Durante a tarde, sentávamo-nos, mansos, junto à enorme janela do nosso quarto e víamos os meninos da escola a namorar, no muro em frente, contíguo ao velhinho edifício. Ao lado, havia uma casa de Freiras muito grande – mas nunca vimos nenhuma – e havia os vizinhos. Um dia a polícia chegou e levou a filha e a mulher de um deles. Costumava chegar do trabalho por volta das dez da noite e ficava no carro horas a fio, debaixo da nossa janela, perfeitamente imóvel, perfeitamente quieto, perfeitamente mudo. Antes de entrar em casa.

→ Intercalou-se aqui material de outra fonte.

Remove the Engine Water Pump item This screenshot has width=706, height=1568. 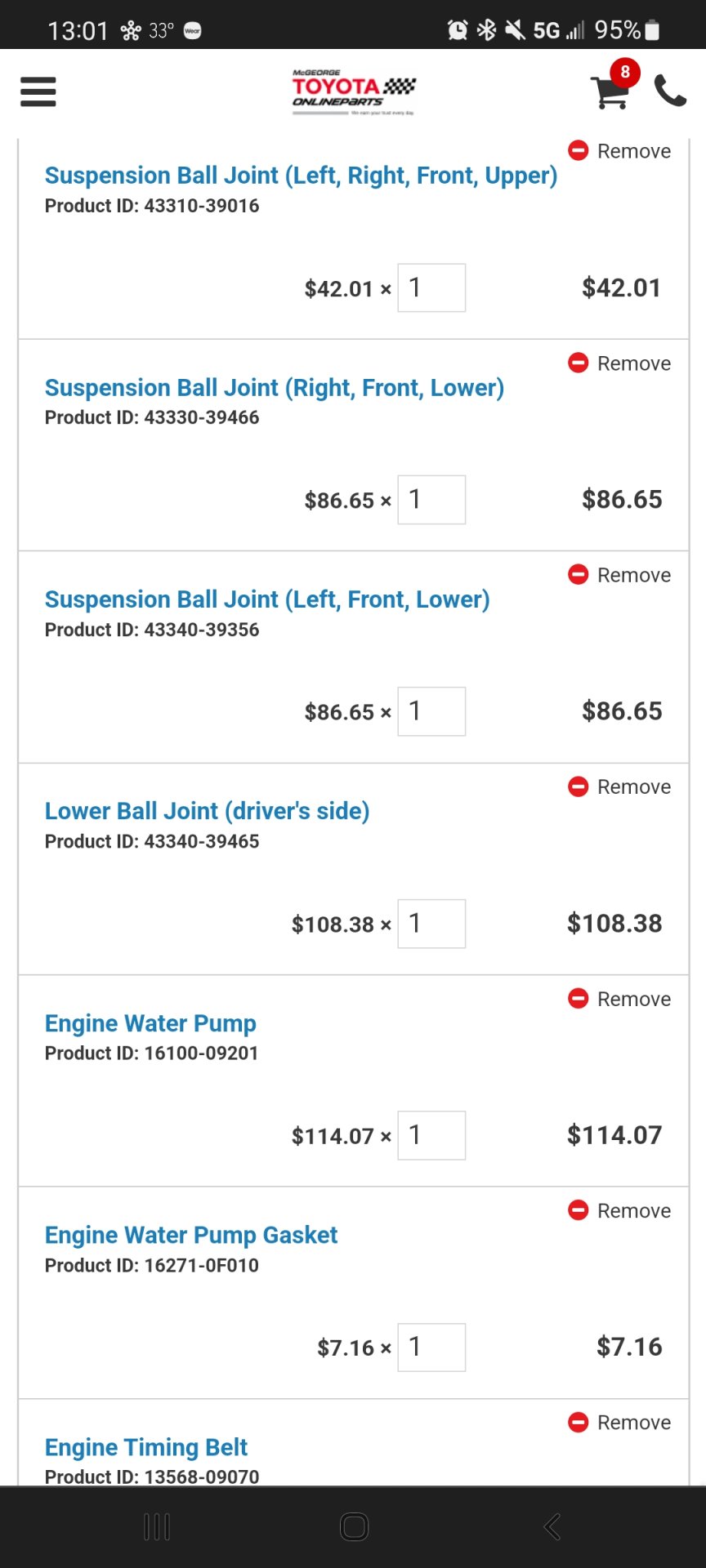point(619,999)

Tínhamos rosas no jardim e quando chovia, as gotas de água desenhavam a palavra “amor” nas grandes janelas da marquise.

Como é linda a nossa casa




Três.

Escusei-me de qualquer encenação, já o disse. Pretendo uma morte simples, que possa ser tão casual como o imediatismo de tudo o que existe neste mundo. Quero uma morte que passe despercebida à agenda mediática. Uma morte sossegada. Uma morte quieta, nem para isso tenha que ser uma morte lenta. Uma morte simples, no fundo. Despretensiosa. Uma morte que não seja cheia de morte. Uma morte cheia de nada.

Antes de ires embora

Portanto

Por tanto

Havia um anjo no canto superior esquerdo do nosso quarto. Ficava sempre quieto, de espada em punho, atento e certeiro, e envergava um escudo muito grande. Atrás do anjo do nosso quarto havia uma grande buraco negro - o buraco negro do nosso quarto-,de onde provinha um zumbido angustiante, de muitas almas perdidas, num queixume doloroso. Almas inquietas a partir em revoada.

Quando mudo mudo tudo


E, então, um dia foste-te embora. Cinco anos é uma eternidade. Devias ter vergonha de ainda não teres contactado ninguém. Um simples email. Uma simples carta semi-anónima com duas linhas indiferentes. Um sinal sem significado. Um sinal disperso. Um sinal de ti. Há quem ache que morreste e que, mais dia menos dia, hão-de encontrar o teu corpo, praticamente decomposto, debaixo de uma qualquer calçada amorfa. Há quem diga que foste assaltado e raptado e acabaste por te juntar ao gang - juro-te que é verdade. Há quem diga que foste para o Tibete ou coisa que o valha. Dividimos os teus livros e as tuas coisas todas por todos. Fiquei-te com o "1984" do George Orwell, algumas fotografias. Mais umas coisas sem importância. Não sei onde ficou o resto, não sei que restos eram. Quando te foste, há muito que a nossa casa tinha deixado de ser a nossa casa e o tempo o nosso tempo. Quando te foste éramos dois estranhos magoados.

Eu não sabia que quando mudavas, mudavas tudo. Palavra. Juro-te que não.